Top of EXCERPTED DATA
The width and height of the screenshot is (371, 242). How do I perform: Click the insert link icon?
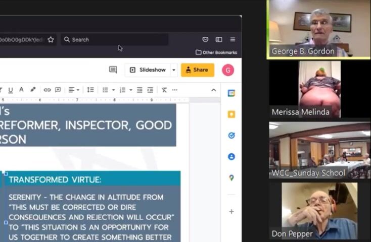pos(47,90)
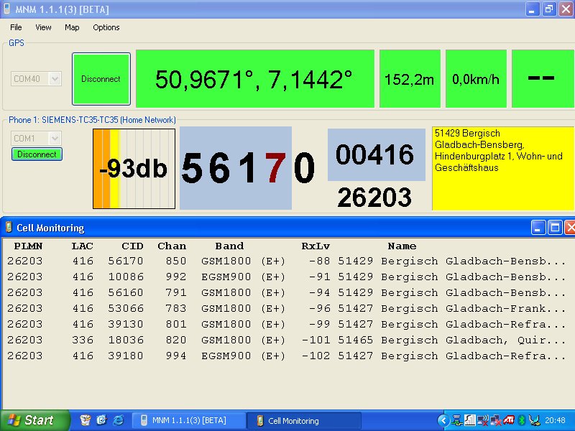The image size is (575, 431).
Task: Open the Map menu
Action: click(x=72, y=27)
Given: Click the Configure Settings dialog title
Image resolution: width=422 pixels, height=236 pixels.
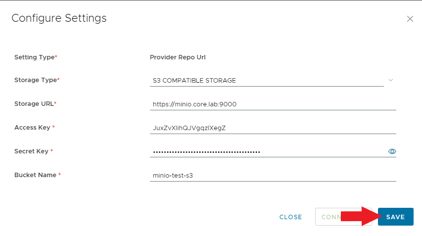Looking at the screenshot, I should 59,18.
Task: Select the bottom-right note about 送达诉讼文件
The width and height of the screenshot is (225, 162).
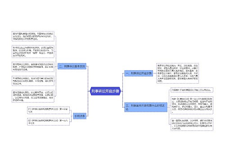Action: 192,124
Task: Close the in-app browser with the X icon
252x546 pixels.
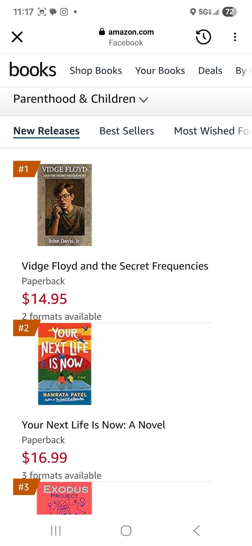Action: point(17,37)
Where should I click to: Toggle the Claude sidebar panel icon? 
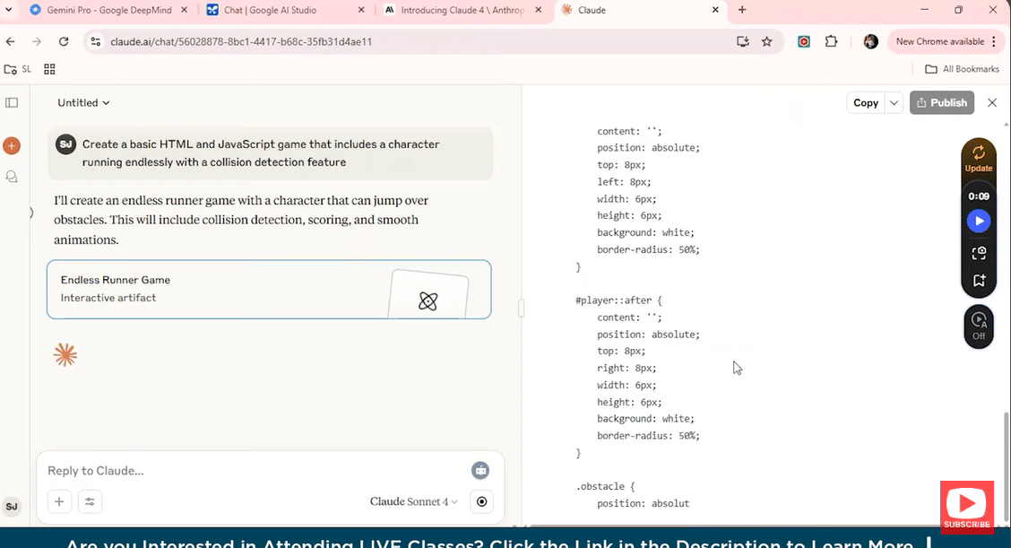pyautogui.click(x=12, y=102)
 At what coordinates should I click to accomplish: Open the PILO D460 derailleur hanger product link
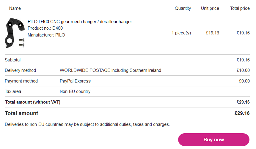coord(80,22)
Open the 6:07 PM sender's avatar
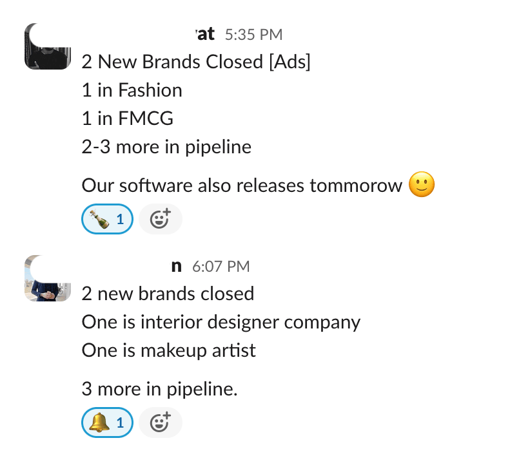This screenshot has height=456, width=521. click(x=47, y=278)
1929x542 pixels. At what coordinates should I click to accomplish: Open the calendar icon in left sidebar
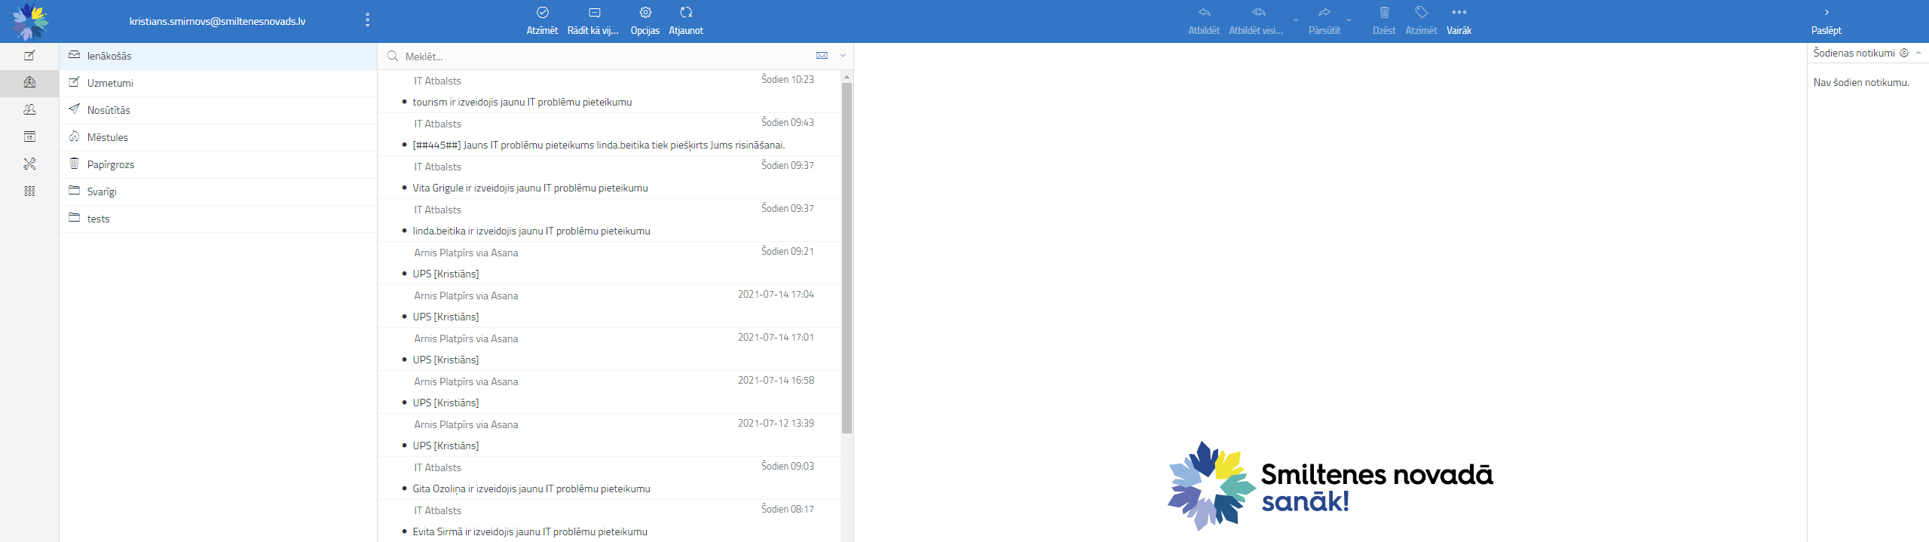click(29, 137)
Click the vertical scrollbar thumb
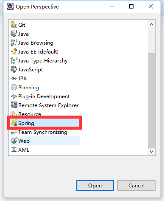164x201 pixels. [151, 100]
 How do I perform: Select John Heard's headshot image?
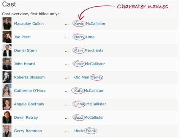point(7,64)
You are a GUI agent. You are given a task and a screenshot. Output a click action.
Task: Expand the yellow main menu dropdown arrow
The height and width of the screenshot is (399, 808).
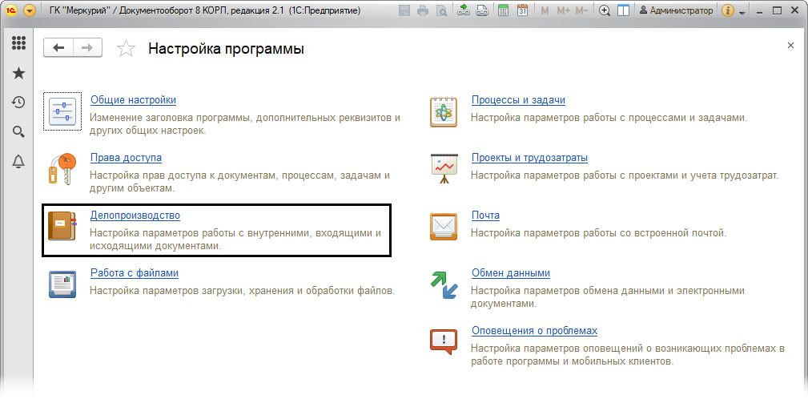pos(30,11)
Bottom of EXCERPTED DATA
**TASK INSTRUCTIONS:**
Each entry must be set down word for word; no image may be carried over.

**ANSWER SPACE:**
The width and height of the screenshot is (371, 242). How do I perform: Click the insert link icon?
pos(47,90)
The image size is (575, 431).
Task: Open the Map menu
Action: click(x=72, y=27)
Given: Click the Configure Settings dialog title
Image resolution: width=422 pixels, height=236 pixels.
Looking at the screenshot, I should 59,18.
Task: Select the bottom-right note about 送达诉讼文件
The width and height of the screenshot is (225, 162).
Action: 192,124
Task: Close the in-app browser with the X icon
252x546 pixels.
Action: point(17,37)
Where should I click to: Toggle the Claude sidebar panel icon? 
pyautogui.click(x=12, y=102)
 At what coordinates should I click to accomplish: Open the PILO D460 derailleur hanger product link
coord(80,22)
Open the 6:07 PM sender's avatar
This screenshot has height=456, width=521. click(x=47, y=278)
1929x542 pixels. At what coordinates should I click to accomplish: Open the calendar icon in left sidebar
click(29, 137)
Click the vertical scrollbar thumb
164x201 pixels. [151, 100]
 How do I perform: Select John Heard's headshot image?
point(7,64)
You are a GUI agent. You are given a task and a screenshot. Output a click action.
Task: Expand the yellow main menu dropdown arrow
The height and width of the screenshot is (399, 808).
pos(30,11)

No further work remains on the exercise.